Nor do six out ten B.C. voters seem worried. They knowingly reduced the opposition to virtually nothing. The lack of opposition worries me, although the company I keep in worry is a concern as well. Margaret Thatcher says “If you get a very big majority, you really have got an elected dictatorship.” That’s what she thought of the massive win of Tony Blair’s centre-left Labour party last Thursday. When I find myself in agreement with Britain’s Iron Lady, I have to think twice.
I wouldn’t go as far as calling the giant B.C. Liberal win a dictatorship, but it’s certainly a concern. With 97 per cent of the seats in government, the Liberals have imposing power. They have domination to do what they want.
But who is going to speak for British Columbians who disagree with the largest majority government in B.C. history? Many look to the media to speak in opposition. But the preoccupation of media for the last decade has been to bring down premiers. Some B.C. media have treated politics more as a blood sport than as an opportunity for balanced and fair coverage.
For example, BCTV demonstrated questionable tactics. In March, 1999 they showed up in the middle of the night at former premier Glen Clark’s house. Cameramen videoed the ex-premier and his wife though the windows and doors of their home. Sneaking around with a camera in the night strikes me more as voyeurism than journalism.
Of course, Clark didn’t endear himself with the media. He was arrogant and manipulative. Early on in his career, Clark boasted that he knew “what the media likes. It likes to be fed fresh news, and not too much at once. I learned how to keep it fed.” He went on to play the media card like a pro in 1996 stealing the election from Gordon Campbell, to the horror of Howe Street and shocked editorial boards.

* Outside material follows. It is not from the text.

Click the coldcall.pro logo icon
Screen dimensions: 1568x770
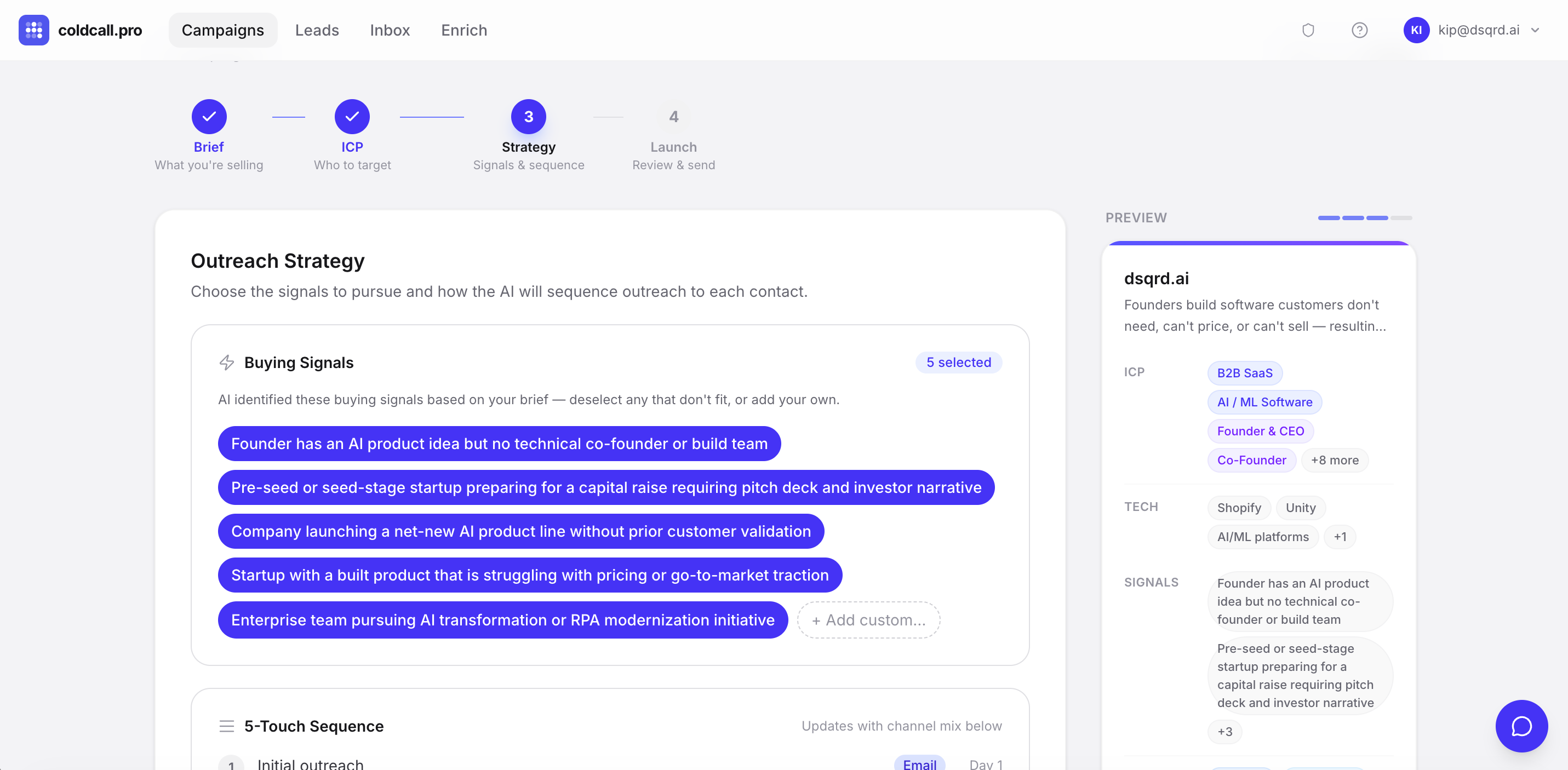[x=33, y=30]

Can BCTV now objectively present the views of the lonely two NDP members now that they form the official opposition? After all, these are the same NDP that they went to great lengths to get rid of. It will take a great deal of objective professionalism for them for them to turn from predators to sympathizers of the NDP.
Some newspapers have not done much better than BCTV when it comes to fairness and balanced reporting. David Black, who owns over 50 weekly newspapers in B.C. directed his editors not to publish editorials supporting the NDP government’s proposed Nisga’a Treaty. Not exactly balanced. The government of B.C. didn’t think so either.

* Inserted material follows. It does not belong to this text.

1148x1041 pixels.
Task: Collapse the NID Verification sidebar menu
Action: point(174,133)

Ted Hayes and the NDP government complained to the B.C. Press Council that Black was censoring democratic debate. The Council ruled that Black had later “clarified” his directive — it turned out not to apply to letters to the editor, news reporting, or existing columnists — and Black’s newspapers did in fact “carry a diversity of opinion on the Nisga’a Treaty,” although most it would have to come from letters to the editor.

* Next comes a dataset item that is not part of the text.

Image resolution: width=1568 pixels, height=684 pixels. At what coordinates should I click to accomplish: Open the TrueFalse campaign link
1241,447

Such “clarifications” do little to assure newspaper staff that they are free to express a variety of opinions, especially when views are contrary to owners. Black’s directives had the desired chilling effect as soon as they were issued. What reporter or columnist is going to go up against the owner of the newspaper by writing opposing opinions to those expressed by his boss?
Freedom of the press should go beyond the dictates of newspaper owners. The Canadian Daily Newspaper Association says that “The operation of a newspaper is in effect a public trust ….The newspaper keeps faith with its readers by presenting the news fairly. Fairness requires a balanced presentation…of all substantial opinions in a matter of controversy.”
B.C.’s media will have to try hard to find a balance between badgering the premier out of office and agreeing with everything the B.C. Liberals do. As a life-long fan of newspapers, I’m optimistic that print media can find that balance.